According to the text excerpt on how XML is used today, which online newspaper was a pioneering XML project?

## Text excerpt
______________________________

How XML is being used today

Document Content Management

Various target groups inside and outside of organizations require timely delivery of information in different formats and on numerous media, for example product catalogs on paper, CD-ROM, or HTML. Unfortunately, maintaining and formatting textual information is costly because it must be performed manually.

Content management is therefore a prime application area for XML, because information stored in XML format can be filtered quickly to suit virtually any audience. Filtering is made possible by style sheets, which are basically sets of rules (XSL) defining how various XML elements are to be displayed for a particular output format. For example, XML transformation systems such as XSL Transformation (XSLT) convert XML for display on several types of front-ends, including conventional browsers, XML browsers, and even lightweight devices such as cell phones and PDAs that support the Wireless Markup Language (WML). WML is a derivation of XML.

A pioneering XML project that has been very successful, but has received relatively little attention, is the Wall Street Journal (WSJ) Interactive Edition, an online newspaper. XML allows intelligent searching within the WSJ Interactive Edition archive, so that searching for the "company name" tag "IBM," for example, returns stories about IBM, but not stories in which IBM is mentioned in passing.

______________________________

## Supplied material
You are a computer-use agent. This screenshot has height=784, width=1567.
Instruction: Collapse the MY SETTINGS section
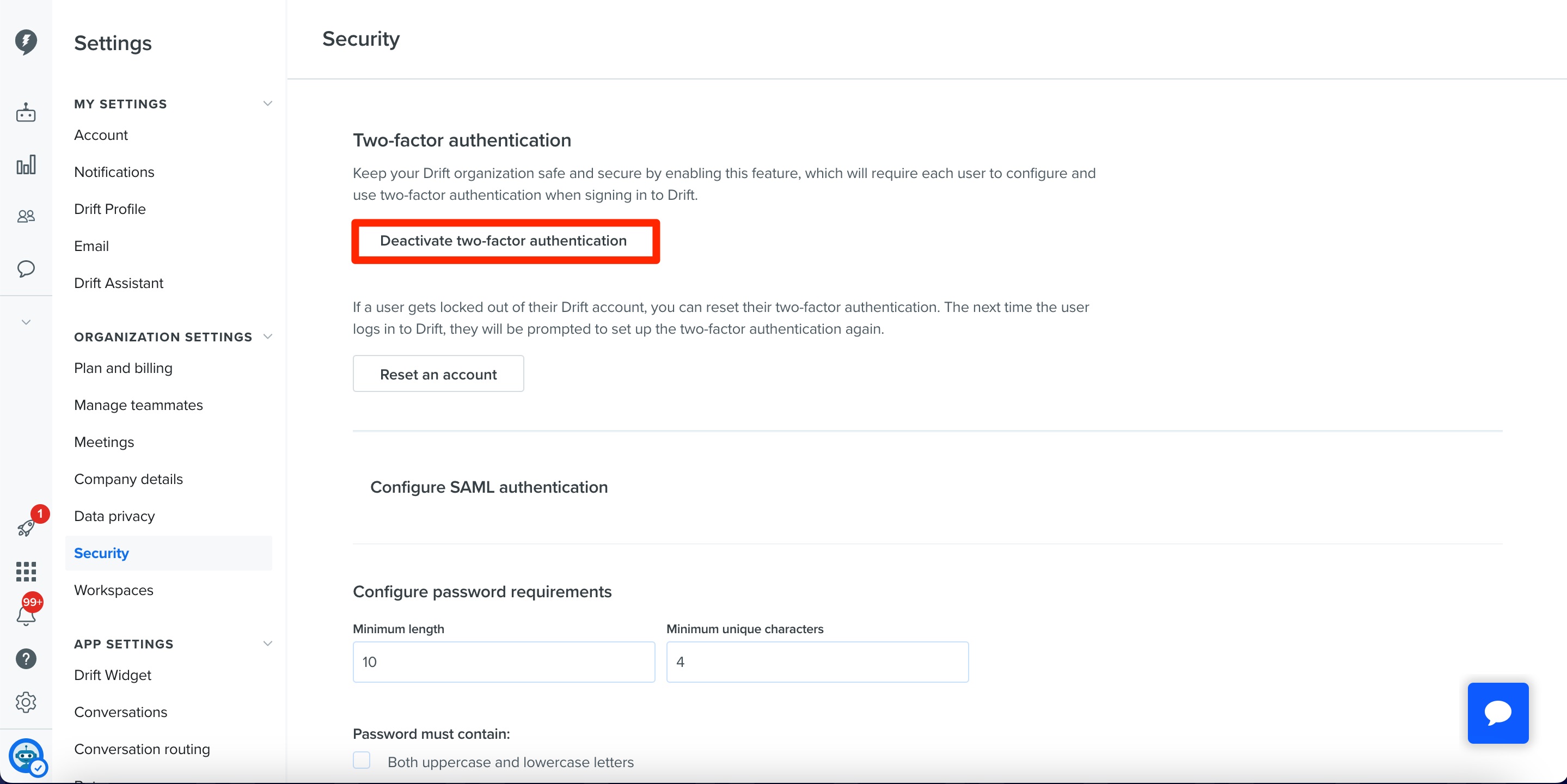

______________________________

## Complete output
The Wall Street Journal (WSJ) Interactive Edition.